PROBLEM TO SOLVE
Go through the data and copy each line where the string "Close" appears.
::::::
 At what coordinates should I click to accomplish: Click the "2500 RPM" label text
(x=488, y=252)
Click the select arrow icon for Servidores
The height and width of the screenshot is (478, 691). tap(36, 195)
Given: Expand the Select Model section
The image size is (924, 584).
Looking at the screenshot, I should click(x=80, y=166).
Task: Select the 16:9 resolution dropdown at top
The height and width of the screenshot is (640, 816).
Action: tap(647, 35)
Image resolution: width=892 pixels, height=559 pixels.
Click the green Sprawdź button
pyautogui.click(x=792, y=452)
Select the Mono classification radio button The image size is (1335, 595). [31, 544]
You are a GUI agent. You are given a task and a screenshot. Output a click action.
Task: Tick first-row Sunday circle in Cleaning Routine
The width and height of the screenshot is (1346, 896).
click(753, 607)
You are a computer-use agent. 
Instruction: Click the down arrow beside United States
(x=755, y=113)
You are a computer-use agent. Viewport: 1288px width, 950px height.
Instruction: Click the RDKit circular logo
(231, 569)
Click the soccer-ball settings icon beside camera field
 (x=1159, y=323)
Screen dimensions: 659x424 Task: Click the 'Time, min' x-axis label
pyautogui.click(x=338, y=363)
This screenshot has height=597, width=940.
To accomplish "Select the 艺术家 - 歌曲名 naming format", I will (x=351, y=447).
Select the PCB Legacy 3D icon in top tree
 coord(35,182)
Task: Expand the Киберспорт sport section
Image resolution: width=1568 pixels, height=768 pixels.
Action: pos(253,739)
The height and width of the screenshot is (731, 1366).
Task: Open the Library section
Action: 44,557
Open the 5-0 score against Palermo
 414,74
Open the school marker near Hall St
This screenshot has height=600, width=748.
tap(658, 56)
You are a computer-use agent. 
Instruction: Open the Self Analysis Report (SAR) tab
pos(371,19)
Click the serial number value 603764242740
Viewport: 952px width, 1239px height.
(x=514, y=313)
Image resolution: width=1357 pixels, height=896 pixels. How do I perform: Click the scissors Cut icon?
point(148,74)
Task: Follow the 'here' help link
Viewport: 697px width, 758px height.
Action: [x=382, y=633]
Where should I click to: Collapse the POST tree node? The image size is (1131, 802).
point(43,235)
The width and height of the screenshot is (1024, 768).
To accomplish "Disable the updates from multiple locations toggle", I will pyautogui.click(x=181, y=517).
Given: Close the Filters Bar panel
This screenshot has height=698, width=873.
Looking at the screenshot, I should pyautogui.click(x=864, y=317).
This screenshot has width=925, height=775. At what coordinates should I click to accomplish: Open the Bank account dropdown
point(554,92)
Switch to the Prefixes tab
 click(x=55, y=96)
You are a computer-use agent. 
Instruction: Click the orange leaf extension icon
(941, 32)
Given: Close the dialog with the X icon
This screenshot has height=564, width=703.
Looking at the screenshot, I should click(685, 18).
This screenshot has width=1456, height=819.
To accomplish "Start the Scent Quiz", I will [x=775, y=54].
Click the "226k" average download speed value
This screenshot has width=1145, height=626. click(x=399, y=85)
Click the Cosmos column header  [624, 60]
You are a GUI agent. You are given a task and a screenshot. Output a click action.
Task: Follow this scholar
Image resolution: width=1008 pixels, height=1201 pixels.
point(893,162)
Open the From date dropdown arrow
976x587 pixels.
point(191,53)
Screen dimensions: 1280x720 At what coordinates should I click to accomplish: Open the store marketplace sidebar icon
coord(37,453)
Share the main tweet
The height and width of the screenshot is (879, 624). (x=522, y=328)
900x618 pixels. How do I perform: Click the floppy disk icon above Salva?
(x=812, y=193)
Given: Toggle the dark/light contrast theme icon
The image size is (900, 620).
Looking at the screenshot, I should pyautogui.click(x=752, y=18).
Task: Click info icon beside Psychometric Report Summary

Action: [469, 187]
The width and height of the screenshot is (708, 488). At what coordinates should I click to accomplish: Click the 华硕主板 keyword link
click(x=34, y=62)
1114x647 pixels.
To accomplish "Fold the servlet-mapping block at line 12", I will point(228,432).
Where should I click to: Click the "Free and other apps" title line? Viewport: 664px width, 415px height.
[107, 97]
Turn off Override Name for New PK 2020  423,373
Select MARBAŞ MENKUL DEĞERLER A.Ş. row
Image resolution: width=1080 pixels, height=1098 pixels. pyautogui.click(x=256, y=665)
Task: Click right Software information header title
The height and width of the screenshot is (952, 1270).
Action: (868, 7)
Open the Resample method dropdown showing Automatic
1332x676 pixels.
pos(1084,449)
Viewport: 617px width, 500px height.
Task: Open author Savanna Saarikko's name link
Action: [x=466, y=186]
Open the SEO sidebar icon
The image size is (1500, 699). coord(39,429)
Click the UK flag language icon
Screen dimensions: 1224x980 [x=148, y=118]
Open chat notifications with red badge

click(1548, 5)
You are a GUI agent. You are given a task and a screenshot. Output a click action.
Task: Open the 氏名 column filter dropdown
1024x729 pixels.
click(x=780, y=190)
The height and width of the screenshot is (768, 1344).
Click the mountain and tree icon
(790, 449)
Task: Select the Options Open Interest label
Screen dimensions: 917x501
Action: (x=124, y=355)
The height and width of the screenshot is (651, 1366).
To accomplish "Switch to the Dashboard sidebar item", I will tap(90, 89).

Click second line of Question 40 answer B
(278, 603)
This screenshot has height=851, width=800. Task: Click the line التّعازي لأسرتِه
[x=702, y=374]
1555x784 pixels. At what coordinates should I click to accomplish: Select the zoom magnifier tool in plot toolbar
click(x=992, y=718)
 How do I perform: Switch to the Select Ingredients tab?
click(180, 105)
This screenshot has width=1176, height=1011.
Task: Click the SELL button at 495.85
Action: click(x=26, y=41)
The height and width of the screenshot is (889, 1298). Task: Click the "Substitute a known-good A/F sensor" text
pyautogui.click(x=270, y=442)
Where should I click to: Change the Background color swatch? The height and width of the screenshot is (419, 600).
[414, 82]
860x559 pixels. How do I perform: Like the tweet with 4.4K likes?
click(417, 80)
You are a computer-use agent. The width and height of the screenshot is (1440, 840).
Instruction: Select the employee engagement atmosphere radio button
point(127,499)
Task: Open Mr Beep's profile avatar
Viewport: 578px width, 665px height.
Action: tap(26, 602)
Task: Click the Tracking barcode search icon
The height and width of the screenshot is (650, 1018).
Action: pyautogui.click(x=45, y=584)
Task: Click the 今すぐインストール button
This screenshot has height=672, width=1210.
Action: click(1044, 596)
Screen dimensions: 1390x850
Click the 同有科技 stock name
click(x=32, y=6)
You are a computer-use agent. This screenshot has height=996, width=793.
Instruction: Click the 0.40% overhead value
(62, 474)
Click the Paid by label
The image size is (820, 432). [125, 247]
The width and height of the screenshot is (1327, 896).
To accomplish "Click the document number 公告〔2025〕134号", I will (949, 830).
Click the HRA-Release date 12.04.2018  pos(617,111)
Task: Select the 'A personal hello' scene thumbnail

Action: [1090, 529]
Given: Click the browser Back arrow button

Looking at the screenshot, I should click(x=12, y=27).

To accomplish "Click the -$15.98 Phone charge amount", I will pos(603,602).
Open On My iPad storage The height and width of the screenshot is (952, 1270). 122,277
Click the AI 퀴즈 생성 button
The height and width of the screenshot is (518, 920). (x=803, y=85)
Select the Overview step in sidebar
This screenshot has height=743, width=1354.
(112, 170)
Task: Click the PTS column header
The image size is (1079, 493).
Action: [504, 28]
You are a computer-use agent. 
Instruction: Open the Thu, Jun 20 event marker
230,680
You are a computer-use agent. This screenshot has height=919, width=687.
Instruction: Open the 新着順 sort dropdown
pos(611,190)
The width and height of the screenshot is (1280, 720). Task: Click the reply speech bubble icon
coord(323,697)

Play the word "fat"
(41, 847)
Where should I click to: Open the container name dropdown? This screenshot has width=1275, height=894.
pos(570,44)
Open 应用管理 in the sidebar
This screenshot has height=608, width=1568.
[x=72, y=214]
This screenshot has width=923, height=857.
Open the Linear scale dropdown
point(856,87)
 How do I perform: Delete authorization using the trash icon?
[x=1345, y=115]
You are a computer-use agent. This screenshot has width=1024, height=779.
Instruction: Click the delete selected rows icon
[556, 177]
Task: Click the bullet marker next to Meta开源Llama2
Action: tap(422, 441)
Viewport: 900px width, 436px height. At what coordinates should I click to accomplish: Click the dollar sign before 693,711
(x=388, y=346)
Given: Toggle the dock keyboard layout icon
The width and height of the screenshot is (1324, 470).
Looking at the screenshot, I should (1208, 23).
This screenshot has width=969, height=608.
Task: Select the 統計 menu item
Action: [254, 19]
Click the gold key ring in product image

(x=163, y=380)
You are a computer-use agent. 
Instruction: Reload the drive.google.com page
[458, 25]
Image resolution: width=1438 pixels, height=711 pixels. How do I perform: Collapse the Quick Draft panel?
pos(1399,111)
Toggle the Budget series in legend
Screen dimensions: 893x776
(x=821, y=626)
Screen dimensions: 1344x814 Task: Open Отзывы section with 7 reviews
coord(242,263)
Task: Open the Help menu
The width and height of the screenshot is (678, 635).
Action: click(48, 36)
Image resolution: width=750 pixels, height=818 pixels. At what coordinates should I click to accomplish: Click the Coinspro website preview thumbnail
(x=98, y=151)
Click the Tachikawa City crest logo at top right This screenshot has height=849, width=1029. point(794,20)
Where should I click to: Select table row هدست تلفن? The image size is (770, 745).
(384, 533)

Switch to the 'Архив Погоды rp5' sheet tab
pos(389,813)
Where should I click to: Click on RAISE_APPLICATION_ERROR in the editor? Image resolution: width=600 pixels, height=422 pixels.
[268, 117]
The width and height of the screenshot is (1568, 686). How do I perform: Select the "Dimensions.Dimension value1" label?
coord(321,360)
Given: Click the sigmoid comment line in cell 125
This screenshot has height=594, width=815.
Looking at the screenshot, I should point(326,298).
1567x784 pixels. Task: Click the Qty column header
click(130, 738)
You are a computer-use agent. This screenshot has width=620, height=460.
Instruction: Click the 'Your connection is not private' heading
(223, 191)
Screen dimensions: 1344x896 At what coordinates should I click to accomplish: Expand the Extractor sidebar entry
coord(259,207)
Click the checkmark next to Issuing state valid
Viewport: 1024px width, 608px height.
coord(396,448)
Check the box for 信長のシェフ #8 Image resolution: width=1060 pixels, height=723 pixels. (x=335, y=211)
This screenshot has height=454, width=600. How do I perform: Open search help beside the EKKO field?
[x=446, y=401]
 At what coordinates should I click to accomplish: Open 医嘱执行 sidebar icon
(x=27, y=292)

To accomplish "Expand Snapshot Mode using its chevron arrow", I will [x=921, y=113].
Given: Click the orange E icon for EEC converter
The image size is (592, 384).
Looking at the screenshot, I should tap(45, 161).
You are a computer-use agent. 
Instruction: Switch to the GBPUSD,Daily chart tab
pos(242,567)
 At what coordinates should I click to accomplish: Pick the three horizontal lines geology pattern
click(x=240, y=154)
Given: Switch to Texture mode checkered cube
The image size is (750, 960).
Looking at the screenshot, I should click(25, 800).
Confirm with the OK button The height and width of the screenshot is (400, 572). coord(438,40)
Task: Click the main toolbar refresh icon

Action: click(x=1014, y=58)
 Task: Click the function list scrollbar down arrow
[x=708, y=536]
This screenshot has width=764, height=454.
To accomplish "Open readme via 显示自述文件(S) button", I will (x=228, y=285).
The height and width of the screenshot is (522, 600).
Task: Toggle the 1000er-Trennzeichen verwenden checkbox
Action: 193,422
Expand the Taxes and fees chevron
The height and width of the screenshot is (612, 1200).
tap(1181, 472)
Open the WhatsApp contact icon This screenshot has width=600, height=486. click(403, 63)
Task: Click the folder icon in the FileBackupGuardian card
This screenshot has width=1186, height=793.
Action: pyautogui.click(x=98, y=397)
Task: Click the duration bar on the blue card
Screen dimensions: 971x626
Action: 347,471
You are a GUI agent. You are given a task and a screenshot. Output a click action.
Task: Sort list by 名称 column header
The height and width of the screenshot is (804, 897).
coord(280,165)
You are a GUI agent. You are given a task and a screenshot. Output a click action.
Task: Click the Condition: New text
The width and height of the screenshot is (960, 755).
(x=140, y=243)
::::::
TASK OUTPUT
Given: Close the Filters Bar panel
Given: Close the dialog with the X icon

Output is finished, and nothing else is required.